* [What you are asked to do]
Copy every line of the material below word for word, changing nothing.

(Entries for finding text and elements)
_ _ _ _ _ _ _

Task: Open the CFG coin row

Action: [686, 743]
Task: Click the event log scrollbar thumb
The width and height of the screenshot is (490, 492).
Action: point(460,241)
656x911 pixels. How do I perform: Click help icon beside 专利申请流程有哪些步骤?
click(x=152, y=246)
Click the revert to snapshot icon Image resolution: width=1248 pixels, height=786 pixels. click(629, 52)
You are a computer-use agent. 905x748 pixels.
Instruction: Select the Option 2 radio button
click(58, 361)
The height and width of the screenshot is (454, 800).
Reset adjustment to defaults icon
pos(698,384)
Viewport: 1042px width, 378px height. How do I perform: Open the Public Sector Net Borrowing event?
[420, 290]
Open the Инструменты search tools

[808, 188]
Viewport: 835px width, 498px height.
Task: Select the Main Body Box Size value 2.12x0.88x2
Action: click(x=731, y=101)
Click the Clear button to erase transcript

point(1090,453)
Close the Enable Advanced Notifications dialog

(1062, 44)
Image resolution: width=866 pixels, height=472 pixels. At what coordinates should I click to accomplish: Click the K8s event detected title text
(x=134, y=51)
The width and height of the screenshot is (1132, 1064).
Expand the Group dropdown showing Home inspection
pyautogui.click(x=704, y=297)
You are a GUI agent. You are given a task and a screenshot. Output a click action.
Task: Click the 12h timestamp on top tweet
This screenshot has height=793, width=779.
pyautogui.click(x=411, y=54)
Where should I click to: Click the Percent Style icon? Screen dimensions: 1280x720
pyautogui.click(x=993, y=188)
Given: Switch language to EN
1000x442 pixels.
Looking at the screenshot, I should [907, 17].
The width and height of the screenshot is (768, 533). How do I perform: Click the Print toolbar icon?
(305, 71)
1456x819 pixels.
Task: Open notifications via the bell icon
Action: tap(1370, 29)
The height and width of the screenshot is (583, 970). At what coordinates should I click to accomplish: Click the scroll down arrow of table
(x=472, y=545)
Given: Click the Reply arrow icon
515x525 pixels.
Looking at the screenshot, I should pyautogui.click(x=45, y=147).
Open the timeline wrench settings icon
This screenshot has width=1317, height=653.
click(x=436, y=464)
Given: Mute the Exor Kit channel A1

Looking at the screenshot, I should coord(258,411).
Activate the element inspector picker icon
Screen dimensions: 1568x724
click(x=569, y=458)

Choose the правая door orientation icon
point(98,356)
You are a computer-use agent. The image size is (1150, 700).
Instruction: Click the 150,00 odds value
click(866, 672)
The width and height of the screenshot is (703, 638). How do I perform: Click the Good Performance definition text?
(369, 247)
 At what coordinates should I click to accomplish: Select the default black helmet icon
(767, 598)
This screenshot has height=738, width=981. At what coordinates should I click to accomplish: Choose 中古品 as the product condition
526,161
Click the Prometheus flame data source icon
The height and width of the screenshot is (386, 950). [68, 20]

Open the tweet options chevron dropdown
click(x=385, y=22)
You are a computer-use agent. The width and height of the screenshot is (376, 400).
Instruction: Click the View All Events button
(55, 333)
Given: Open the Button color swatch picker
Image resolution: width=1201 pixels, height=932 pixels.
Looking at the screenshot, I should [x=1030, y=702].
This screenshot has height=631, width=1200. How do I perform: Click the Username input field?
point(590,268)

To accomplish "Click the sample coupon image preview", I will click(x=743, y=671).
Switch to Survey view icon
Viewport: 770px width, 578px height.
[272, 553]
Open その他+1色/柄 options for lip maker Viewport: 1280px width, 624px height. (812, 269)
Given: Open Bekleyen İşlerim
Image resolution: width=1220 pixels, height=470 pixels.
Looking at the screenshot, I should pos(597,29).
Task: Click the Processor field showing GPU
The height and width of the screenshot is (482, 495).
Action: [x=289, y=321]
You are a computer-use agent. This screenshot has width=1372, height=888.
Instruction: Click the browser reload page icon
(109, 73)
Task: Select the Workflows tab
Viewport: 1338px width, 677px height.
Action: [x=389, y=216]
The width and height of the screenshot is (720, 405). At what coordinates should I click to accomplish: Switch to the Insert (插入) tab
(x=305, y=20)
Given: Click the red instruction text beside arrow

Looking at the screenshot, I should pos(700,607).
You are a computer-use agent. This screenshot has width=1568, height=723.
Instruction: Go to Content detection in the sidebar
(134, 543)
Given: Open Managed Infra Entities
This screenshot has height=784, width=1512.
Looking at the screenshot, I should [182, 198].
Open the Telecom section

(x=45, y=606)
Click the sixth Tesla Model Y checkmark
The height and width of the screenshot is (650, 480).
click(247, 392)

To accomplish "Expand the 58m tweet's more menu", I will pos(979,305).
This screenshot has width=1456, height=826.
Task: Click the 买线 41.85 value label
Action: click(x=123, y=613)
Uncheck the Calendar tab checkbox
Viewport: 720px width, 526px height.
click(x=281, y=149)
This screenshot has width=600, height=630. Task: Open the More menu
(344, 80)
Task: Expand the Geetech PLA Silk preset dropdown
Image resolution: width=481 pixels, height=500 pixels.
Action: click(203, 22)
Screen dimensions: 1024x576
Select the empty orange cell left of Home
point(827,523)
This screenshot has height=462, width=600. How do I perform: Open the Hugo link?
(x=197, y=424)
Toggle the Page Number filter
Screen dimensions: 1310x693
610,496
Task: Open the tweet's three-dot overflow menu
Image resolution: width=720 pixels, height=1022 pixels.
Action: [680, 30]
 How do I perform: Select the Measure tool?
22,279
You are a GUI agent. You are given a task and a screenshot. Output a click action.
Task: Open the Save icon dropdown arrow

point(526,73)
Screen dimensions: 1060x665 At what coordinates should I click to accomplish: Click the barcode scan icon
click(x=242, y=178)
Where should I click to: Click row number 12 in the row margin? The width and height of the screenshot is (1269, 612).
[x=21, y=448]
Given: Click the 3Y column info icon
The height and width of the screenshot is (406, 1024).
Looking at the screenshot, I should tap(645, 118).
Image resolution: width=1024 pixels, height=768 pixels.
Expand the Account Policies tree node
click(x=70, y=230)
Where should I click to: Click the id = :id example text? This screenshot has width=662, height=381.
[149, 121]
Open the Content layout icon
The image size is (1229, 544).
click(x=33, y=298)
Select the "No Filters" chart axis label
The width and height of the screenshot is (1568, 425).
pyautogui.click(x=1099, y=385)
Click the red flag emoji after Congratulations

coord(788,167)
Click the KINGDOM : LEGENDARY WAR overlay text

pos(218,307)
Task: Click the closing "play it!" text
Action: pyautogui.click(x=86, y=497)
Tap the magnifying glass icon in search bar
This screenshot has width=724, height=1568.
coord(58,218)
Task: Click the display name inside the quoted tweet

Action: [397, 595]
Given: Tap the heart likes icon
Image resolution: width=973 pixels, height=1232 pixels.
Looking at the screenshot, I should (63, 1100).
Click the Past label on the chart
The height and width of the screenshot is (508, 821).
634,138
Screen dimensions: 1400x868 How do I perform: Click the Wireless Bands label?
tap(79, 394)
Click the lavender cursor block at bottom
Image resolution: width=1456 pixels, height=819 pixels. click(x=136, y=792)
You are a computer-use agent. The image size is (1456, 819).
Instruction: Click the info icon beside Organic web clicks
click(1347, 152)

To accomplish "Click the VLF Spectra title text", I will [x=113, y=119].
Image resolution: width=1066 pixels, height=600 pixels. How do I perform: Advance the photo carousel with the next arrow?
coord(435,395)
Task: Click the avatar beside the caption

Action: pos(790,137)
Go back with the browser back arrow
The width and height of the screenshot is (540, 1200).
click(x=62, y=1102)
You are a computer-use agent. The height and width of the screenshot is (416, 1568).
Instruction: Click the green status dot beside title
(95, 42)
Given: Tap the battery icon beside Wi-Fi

_ _ _ _ _ _ _

* [Reply]
Task: Open the CFG coin row

Action: [686, 743]
Task: Click the event log scrollbar thumb
The width and height of the screenshot is (490, 492).
Action: point(460,241)
656x911 pixels. How do I perform: Click help icon beside 专利申请流程有哪些步骤?
click(x=152, y=246)
Click the revert to snapshot icon Image resolution: width=1248 pixels, height=786 pixels. click(629, 52)
You are a computer-use agent. 905x748 pixels.
Instruction: Select the Option 2 radio button
click(58, 361)
The height and width of the screenshot is (454, 800).
Reset adjustment to defaults icon
pos(698,384)
Viewport: 1042px width, 378px height. How do I perform: Open the Public Sector Net Borrowing event?
[420, 290]
Open the Инструменты search tools

[808, 188]
Viewport: 835px width, 498px height.
Task: Select the Main Body Box Size value 2.12x0.88x2
Action: click(x=731, y=101)
Click the Clear button to erase transcript

point(1090,453)
Close the Enable Advanced Notifications dialog

(1062, 44)
Image resolution: width=866 pixels, height=472 pixels. At what coordinates should I click to accomplish: Click the K8s event detected title text
(x=134, y=51)
The width and height of the screenshot is (1132, 1064).
Expand the Group dropdown showing Home inspection
pyautogui.click(x=704, y=297)
You are a GUI agent. You are given a task and a screenshot. Output a click action.
Task: Click the 12h timestamp on top tweet
This screenshot has height=793, width=779.
pyautogui.click(x=411, y=54)
Where should I click to: Click the Percent Style icon? Screen dimensions: 1280x720
pyautogui.click(x=993, y=188)
Given: Switch language to EN
1000x442 pixels.
Looking at the screenshot, I should [907, 17].
The width and height of the screenshot is (768, 533). How do I perform: Click the Print toolbar icon?
(305, 71)
1456x819 pixels.
Task: Open notifications via the bell icon
Action: tap(1370, 29)
The height and width of the screenshot is (583, 970). At what coordinates should I click to accomplish: Click the scroll down arrow of table
(x=472, y=545)
Given: Click the Reply arrow icon
515x525 pixels.
Looking at the screenshot, I should pyautogui.click(x=45, y=147).
Open the timeline wrench settings icon
This screenshot has width=1317, height=653.
click(x=436, y=464)
Given: Mute the Exor Kit channel A1

Looking at the screenshot, I should coord(258,411).
Activate the element inspector picker icon
Screen dimensions: 1568x724
click(x=569, y=458)

Choose the правая door orientation icon
point(98,356)
You are a computer-use agent. The image size is (1150, 700).
Instruction: Click the 150,00 odds value
click(866, 672)
The width and height of the screenshot is (703, 638). How do I perform: Click the Good Performance definition text?
(369, 247)
 At what coordinates should I click to accomplish: Select the default black helmet icon
(767, 598)
This screenshot has height=738, width=981. At what coordinates should I click to accomplish: Choose 中古品 as the product condition
526,161
Click the Prometheus flame data source icon
The height and width of the screenshot is (386, 950). [68, 20]

Open the tweet options chevron dropdown
click(x=385, y=22)
You are a computer-use agent. The width and height of the screenshot is (376, 400).
Instruction: Click the View All Events button
(55, 333)
Given: Open the Button color swatch picker
Image resolution: width=1201 pixels, height=932 pixels.
Looking at the screenshot, I should [x=1030, y=702].
This screenshot has height=631, width=1200. How do I perform: Click the Username input field?
point(590,268)

To accomplish "Click the sample coupon image preview", I will click(x=743, y=671).
Switch to Survey view icon
Viewport: 770px width, 578px height.
[272, 553]
Open その他+1色/柄 options for lip maker Viewport: 1280px width, 624px height. (812, 269)
Given: Open Bekleyen İşlerim
Image resolution: width=1220 pixels, height=470 pixels.
Looking at the screenshot, I should pos(597,29).
Task: Click the Processor field showing GPU
The height and width of the screenshot is (482, 495).
Action: [x=289, y=321]
You are a computer-use agent. This screenshot has width=1372, height=888.
Instruction: Click the browser reload page icon
(109, 73)
Task: Select the Workflows tab
Viewport: 1338px width, 677px height.
Action: [x=389, y=216]
The width and height of the screenshot is (720, 405). At what coordinates should I click to accomplish: Switch to the Insert (插入) tab
(x=305, y=20)
Given: Click the red instruction text beside arrow

Looking at the screenshot, I should pos(700,607).
You are a computer-use agent. This screenshot has width=1568, height=723.
Instruction: Go to Content detection in the sidebar
(134, 543)
Given: Open Managed Infra Entities
This screenshot has height=784, width=1512.
Looking at the screenshot, I should [182, 198].
Open the Telecom section

(x=45, y=606)
Click the sixth Tesla Model Y checkmark
The height and width of the screenshot is (650, 480).
click(247, 392)

To accomplish "Expand the 58m tweet's more menu", I will pos(979,305).
This screenshot has width=1456, height=826.
Task: Click the 买线 41.85 value label
Action: click(x=123, y=613)
Uncheck the Calendar tab checkbox
Viewport: 720px width, 526px height.
click(x=281, y=149)
This screenshot has width=600, height=630. Task: Open the More menu
(344, 80)
Task: Expand the Geetech PLA Silk preset dropdown
Image resolution: width=481 pixels, height=500 pixels.
Action: click(203, 22)
Screen dimensions: 1024x576
Select the empty orange cell left of Home
point(827,523)
This screenshot has height=462, width=600. How do I perform: Open the Hugo link?
(x=197, y=424)
Toggle the Page Number filter
Screen dimensions: 1310x693
610,496
Task: Open the tweet's three-dot overflow menu
Image resolution: width=720 pixels, height=1022 pixels.
Action: [680, 30]
 How do I perform: Select the Measure tool?
22,279
You are a GUI agent. You are given a task and a screenshot. Output a click action.
Task: Open the Save icon dropdown arrow

point(526,73)
Screen dimensions: 1060x665 At what coordinates should I click to accomplish: Click the barcode scan icon
click(x=242, y=178)
Where should I click to: Click row number 12 in the row margin? The width and height of the screenshot is (1269, 612).
[x=21, y=448]
Given: Click the 3Y column info icon
The height and width of the screenshot is (406, 1024).
Looking at the screenshot, I should tap(645, 118).
Image resolution: width=1024 pixels, height=768 pixels.
Expand the Account Policies tree node
click(x=70, y=230)
Where should I click to: Click the id = :id example text? This screenshot has width=662, height=381.
[149, 121]
Open the Content layout icon
The image size is (1229, 544).
click(x=33, y=298)
Select the "No Filters" chart axis label
The width and height of the screenshot is (1568, 425).
pyautogui.click(x=1099, y=385)
Click the red flag emoji after Congratulations

coord(788,167)
Click the KINGDOM : LEGENDARY WAR overlay text

pos(218,307)
Task: Click the closing "play it!" text
Action: pyautogui.click(x=86, y=497)
Tap the magnifying glass icon in search bar
This screenshot has width=724, height=1568.
coord(58,218)
Task: Click the display name inside the quoted tweet

Action: [397, 595]
Given: Tap the heart likes icon
Image resolution: width=973 pixels, height=1232 pixels.
Looking at the screenshot, I should (63, 1100).
Click the Past label on the chart
The height and width of the screenshot is (508, 821).
634,138
Screen dimensions: 1400x868 How do I perform: Click the Wireless Bands label?
tap(79, 394)
Click the lavender cursor block at bottom
Image resolution: width=1456 pixels, height=819 pixels. click(x=136, y=792)
You are a computer-use agent. The image size is (1456, 819).
Instruction: Click the info icon beside Organic web clicks
click(1347, 152)

To accomplish "Click the VLF Spectra title text", I will [x=113, y=119].
Image resolution: width=1066 pixels, height=600 pixels. How do I perform: Advance the photo carousel with the next arrow?
coord(435,395)
Task: Click the avatar beside the caption

Action: pos(790,137)
Go back with the browser back arrow
The width and height of the screenshot is (540, 1200).
click(x=62, y=1102)
You are a computer-use agent. The height and width of the screenshot is (416, 1568).
Instruction: Click the green status dot beside title
(95, 42)
Given: Tap the battery icon beside Wi-Fi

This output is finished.